Nor did I conclude, contrary to Schwartz’s implication, that his mediums were using cold reading. I did observe — and I specifically emphasized that this was a subjective opinion — that I could see little difference between the utterings of his mediums and those of the typical psychic reader. I want to emphasize again, it is not for me, or other critics, to show that his mediums are using cold reading or some other ploys. The burden of proof is on Schwartz to show that he has convincingly eliminated such possibilities.

So far as I can tell, Schwartz has really not answered my criticisms. A close reading reveals that he does not deny the various failings I have divulged in his research. Instead, he defends the departures from proper experimental methodology on a number of grounds: 1) he and his colleagues were aware of these defects and actually admitted so in their reports (but such admissions do not somehow neutralize the defects); 2) there were practical reasons such as wanting to provide a more naturalistic context (but this does not excuse using inappropriate control comparisons, failing to correct for rater bias, using inappropriate probability and statistical computations, etc.); 3) some of the "defects" were deliberately included to check on certain questions (but this does not justify drawing strong conclusions); and 4) that taken in their totality the experiments somehow provide powerful evidence for anomalous communication even if the individual experiments are flawed (actually, repeatedly making similar mistakes from experiment to experiment compounds rather than compensates for the errors).
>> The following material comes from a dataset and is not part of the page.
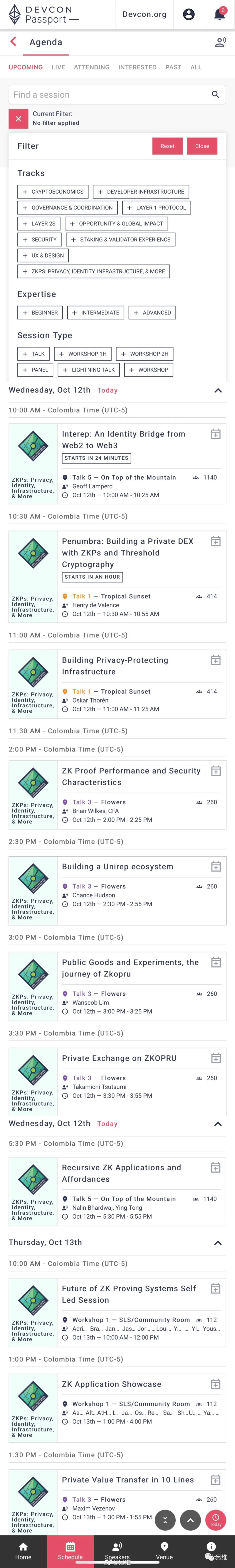Collapse the Wednesday section above 5:30 PM

click(217, 1124)
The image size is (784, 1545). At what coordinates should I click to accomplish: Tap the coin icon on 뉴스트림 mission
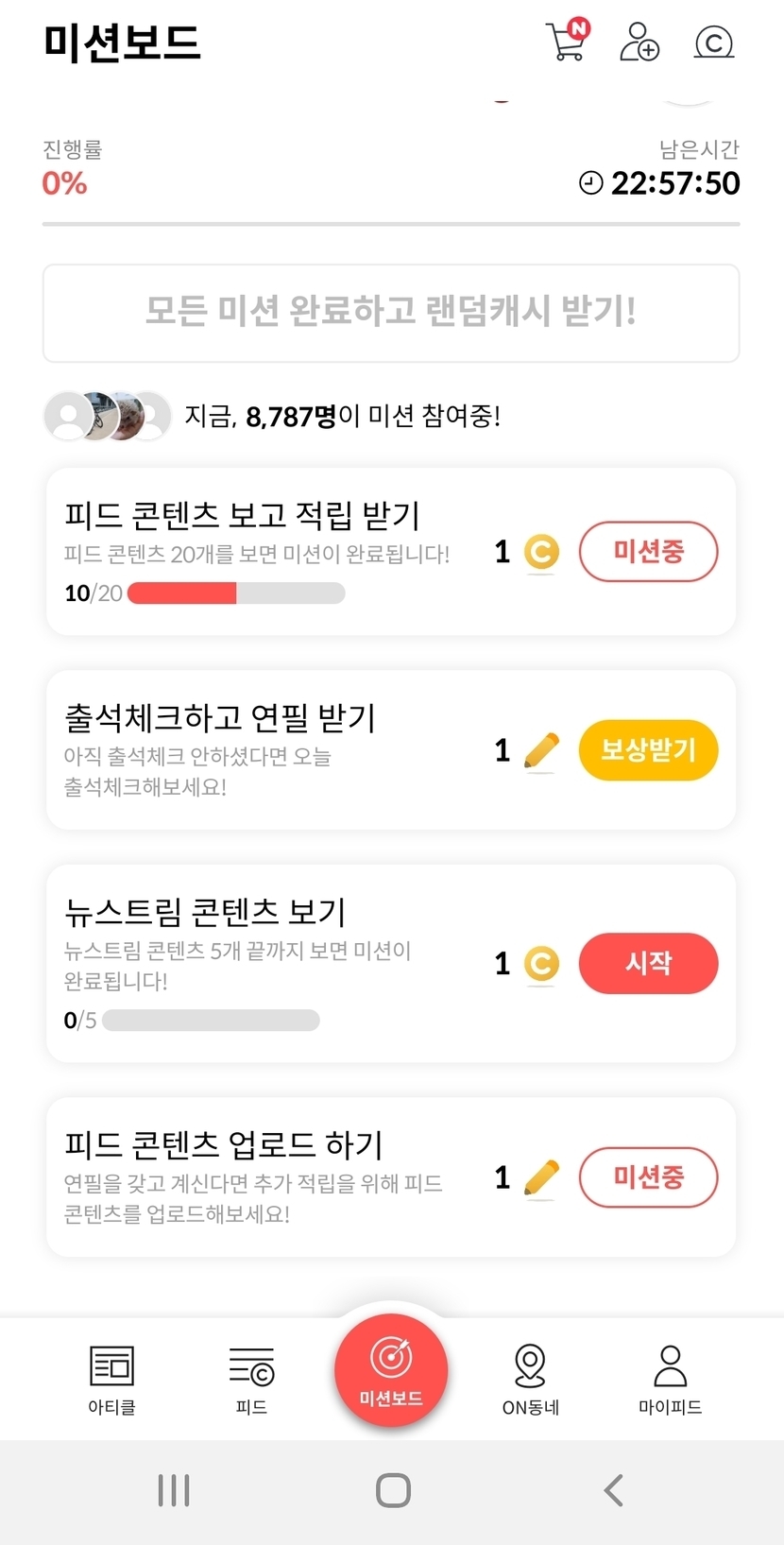click(541, 964)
Despite the deficiencies in his experiments, Schwartz seems convinced that his mediums have provided, in some cases, specific and unique information including names, places, etc., that the critics cannot explain away. For one thing, these apparently specific items are much fuzzier than he believes. His examples are selected just because they appeared to contain such specifics. This raises the difficult question of how to actually assess how much of this is just coincidence. Furthermore, even the most specific and concrete match is problematical because practically no constraints are placed upon the sitter in finding a suitable match (e.g., it can be a dead or a living person; it can be someone close to the sitter or a mere acquaintance; etc.). No actual check is made as to how close the match actually is. My point here is that Schwartz really has provided us with nothing to explain. We do not know if he has produced anything worth taking seriously until he can convincingly demonstrate that he has obtained his data under methodologically appropriate conditions. Science demands this in the conventional fields of inquiry. We should demand no less from Schwartz.

Ray Hyman

Ray Hyman is professor emeritus of psychology, University of Oregon.